WHAT YOU ARE ASKED TO DO: Among the entries that follow, find every line with the word "agent" and list it.

RECORDS FOR THE TASK:
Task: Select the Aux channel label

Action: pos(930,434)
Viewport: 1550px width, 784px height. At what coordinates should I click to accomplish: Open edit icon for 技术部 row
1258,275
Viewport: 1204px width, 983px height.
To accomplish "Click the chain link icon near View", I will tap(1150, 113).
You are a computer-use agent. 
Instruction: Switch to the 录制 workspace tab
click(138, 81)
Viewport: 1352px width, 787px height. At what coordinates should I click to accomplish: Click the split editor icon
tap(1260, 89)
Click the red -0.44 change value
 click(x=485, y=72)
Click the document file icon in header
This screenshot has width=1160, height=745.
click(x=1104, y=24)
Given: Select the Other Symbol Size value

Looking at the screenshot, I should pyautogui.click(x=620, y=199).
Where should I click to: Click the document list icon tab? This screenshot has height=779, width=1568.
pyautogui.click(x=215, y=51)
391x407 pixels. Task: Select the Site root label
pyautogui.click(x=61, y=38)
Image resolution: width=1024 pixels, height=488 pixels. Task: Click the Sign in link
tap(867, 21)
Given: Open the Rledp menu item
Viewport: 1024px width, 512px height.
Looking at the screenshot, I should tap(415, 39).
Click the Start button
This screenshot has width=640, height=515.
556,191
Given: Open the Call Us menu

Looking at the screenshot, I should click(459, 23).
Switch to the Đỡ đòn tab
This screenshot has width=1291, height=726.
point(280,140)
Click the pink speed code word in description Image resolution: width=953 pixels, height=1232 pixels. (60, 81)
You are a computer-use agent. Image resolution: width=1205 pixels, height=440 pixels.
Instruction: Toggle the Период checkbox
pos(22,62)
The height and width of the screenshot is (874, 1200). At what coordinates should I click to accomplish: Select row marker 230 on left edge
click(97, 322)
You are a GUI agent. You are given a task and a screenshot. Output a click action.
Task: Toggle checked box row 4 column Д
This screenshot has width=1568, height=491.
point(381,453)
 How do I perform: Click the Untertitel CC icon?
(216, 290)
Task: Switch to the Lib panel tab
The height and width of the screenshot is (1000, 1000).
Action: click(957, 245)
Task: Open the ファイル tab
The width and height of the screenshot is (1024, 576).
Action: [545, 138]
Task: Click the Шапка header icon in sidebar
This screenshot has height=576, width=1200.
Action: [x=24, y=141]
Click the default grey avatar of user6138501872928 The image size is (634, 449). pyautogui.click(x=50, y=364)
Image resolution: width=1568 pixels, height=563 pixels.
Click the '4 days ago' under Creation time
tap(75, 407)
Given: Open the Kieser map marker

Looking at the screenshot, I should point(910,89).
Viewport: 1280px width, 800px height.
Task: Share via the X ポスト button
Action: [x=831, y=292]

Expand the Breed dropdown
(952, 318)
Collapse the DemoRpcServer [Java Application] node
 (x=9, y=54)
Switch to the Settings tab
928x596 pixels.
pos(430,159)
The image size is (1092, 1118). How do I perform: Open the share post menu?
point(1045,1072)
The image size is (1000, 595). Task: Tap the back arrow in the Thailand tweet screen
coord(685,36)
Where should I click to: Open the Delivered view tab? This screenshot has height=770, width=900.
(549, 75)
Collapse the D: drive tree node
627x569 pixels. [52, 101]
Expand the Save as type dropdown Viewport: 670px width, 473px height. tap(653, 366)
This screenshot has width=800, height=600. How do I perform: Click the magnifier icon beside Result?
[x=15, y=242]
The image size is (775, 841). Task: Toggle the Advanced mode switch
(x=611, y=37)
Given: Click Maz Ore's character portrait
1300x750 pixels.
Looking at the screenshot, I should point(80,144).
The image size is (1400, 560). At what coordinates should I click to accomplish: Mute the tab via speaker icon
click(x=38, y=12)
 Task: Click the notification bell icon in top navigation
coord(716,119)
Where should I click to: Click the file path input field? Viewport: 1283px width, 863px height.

TASK RESPONSE:
You are a computer-use agent. 
You are a computer-use agent. Image resolution: width=1205 pixels, height=440 pixels.
You are a GUI agent. You are given a task and a screenshot. Output a click action.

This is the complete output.